What I Learned in May

I started last year's "What I Learned in May" post by writing, "I don't think people learn much in May, at least not the school kind of learning. May is mostly disrupted schedules, noisy celebrations, chaos of many varieties. There were projects and exams, yes, but mostly, if you haven't learned it by now, you probably won't, not this year."

I feel the same way this May. Yesterday in our last meeting of the year, my colleagues and I were invited to reflect using a series of questions. What were we proud of? What was a time we felt joyful and inspired? What was the most valuable thing we learned? I couldn't answer those questions very well. I did better with the negative ones. What was frustrating? What caused stress? What was the biggest mistake we made this year and how can we avoid making it again in the future?

May isn't the time for feeling good about my teaching. I just read all that work, posted all those grades. I know exactly what we accomplished this year, and what we didn't. Give me a few weeks of peace and quiet, and I'll be enthusiastic again by August.

I do have a small file on my desktop of links from this month, though, so here goes:

My brother sent me this podcast about language use in France, and specifically how you can and can't refer to race. So interesting, especially when listened to in Haiti, home of one part of France's stinky history of slavery and inequality.

Rachel Held Evans died at 37.

Dina Nayeri writes on how family separation at the southern border is "a literal hell constructed for children." That description makes it sound like a ranty political piece, and it's not, at all: it's a beautiful, reflective description of what Nayeri knows about how little kids' minds work, based on her own translation of her two year old daughter's ways of seeing the world. Who is listening to little kids who are separated from their parents, she asks?

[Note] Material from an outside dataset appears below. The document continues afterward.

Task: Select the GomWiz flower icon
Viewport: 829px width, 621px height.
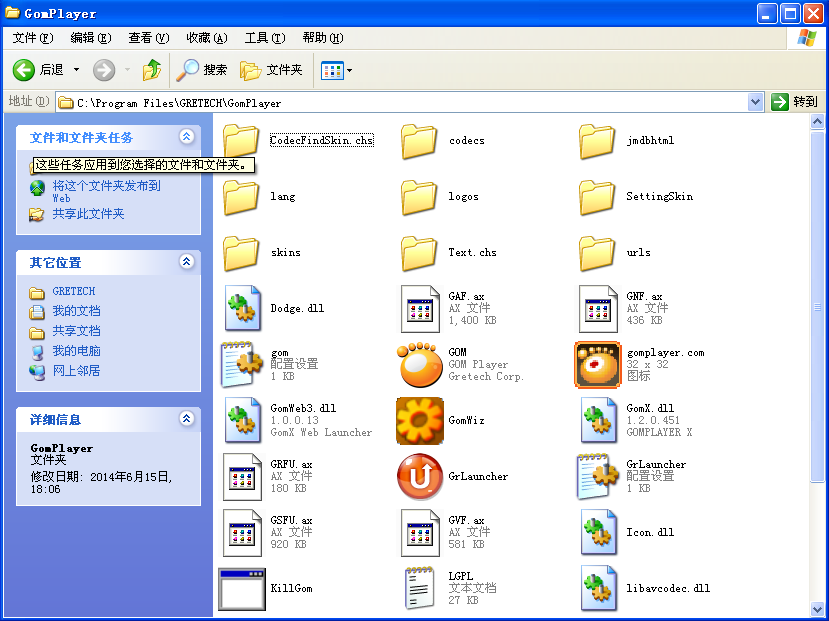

Here's another one from lithub.com, this one about mothers who are writers, and to what extent our children's stories do and don't belong to us.

Jean Vanier died at 90.

That's all I wrote down in my "What I Learned in May" file. No doubt I learned more than that. I started an eBird account, for example, and learned to identify some birds. I wondered, reading about mass extinctions, whether I'd just started paying attention to birds right when they all were about to go away. I started making plans for a birdwatching club next year at school, even if I'm the only one out there peering up into the branches.

I cleaned out my classroom and ended another school year.